_Work task_:
Copy each line of the records exactly, stopping only after the line that contains "The width and" has been written, and leave pictures out.

[Stored items]
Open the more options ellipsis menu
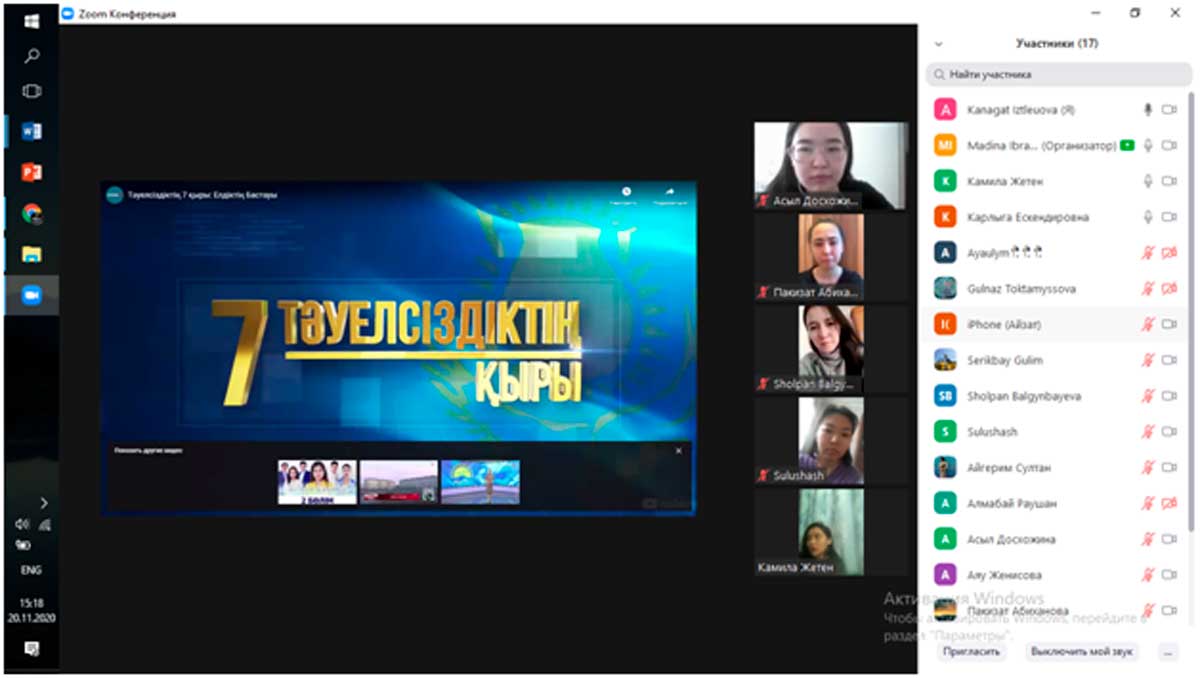The height and width of the screenshot is (678, 1200). click(x=1166, y=651)
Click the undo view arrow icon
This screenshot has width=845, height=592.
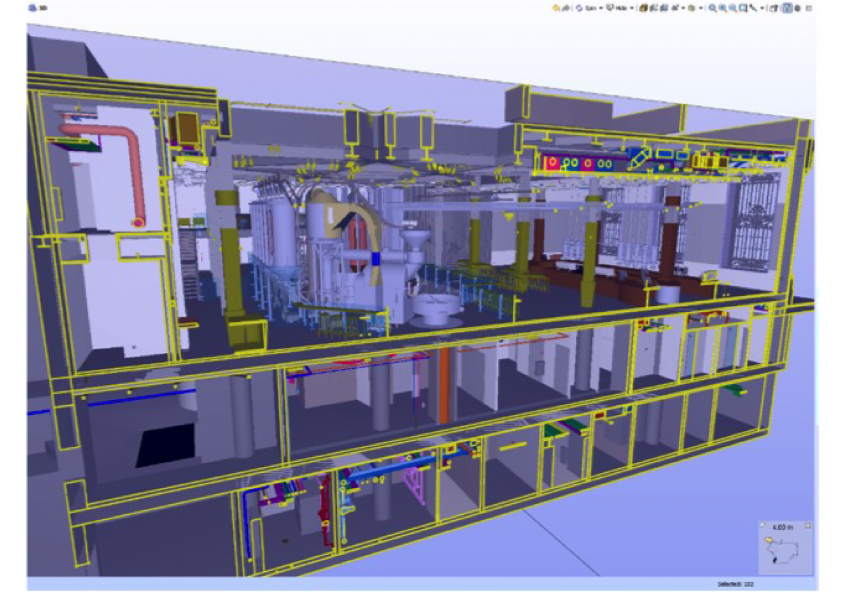click(557, 8)
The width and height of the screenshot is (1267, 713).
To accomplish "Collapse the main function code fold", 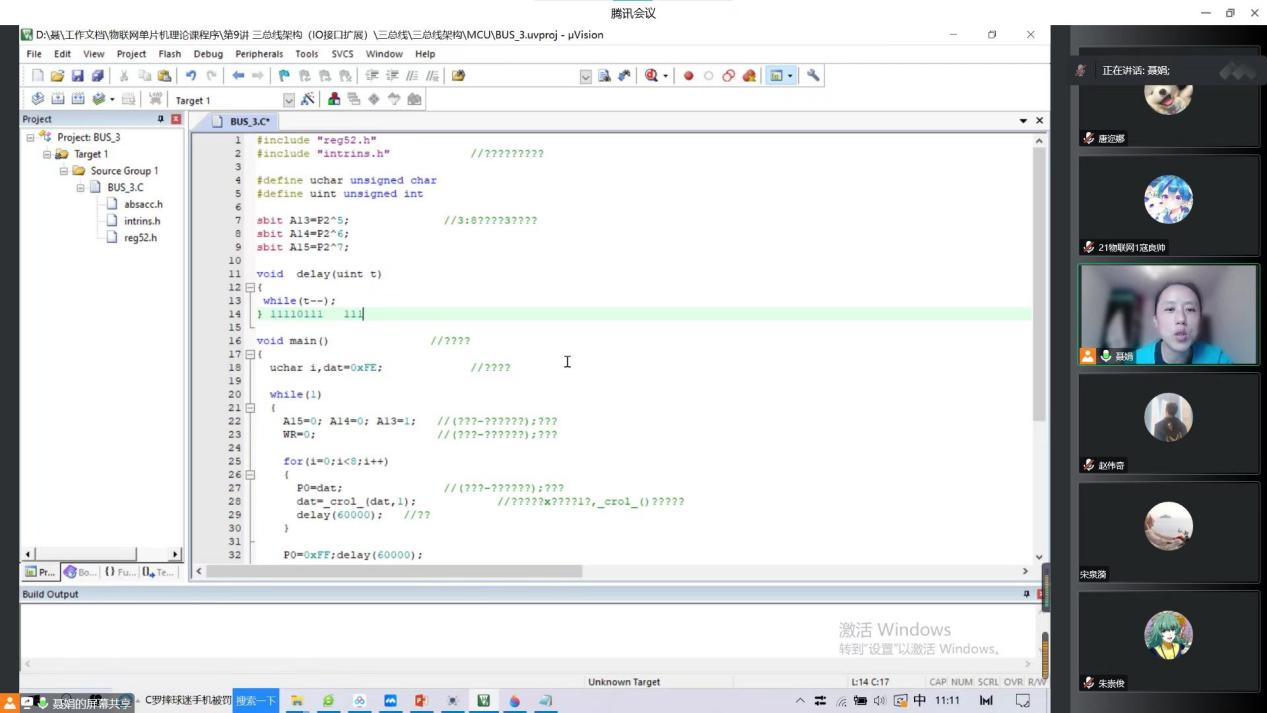I will coord(250,354).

_Response area_:
Open the more options ellipsis menu
The height and width of the screenshot is (678, 1200). click(x=1166, y=651)
Click the undo view arrow icon
This screenshot has width=845, height=592.
click(557, 8)
The width and height of the screenshot is (1267, 713).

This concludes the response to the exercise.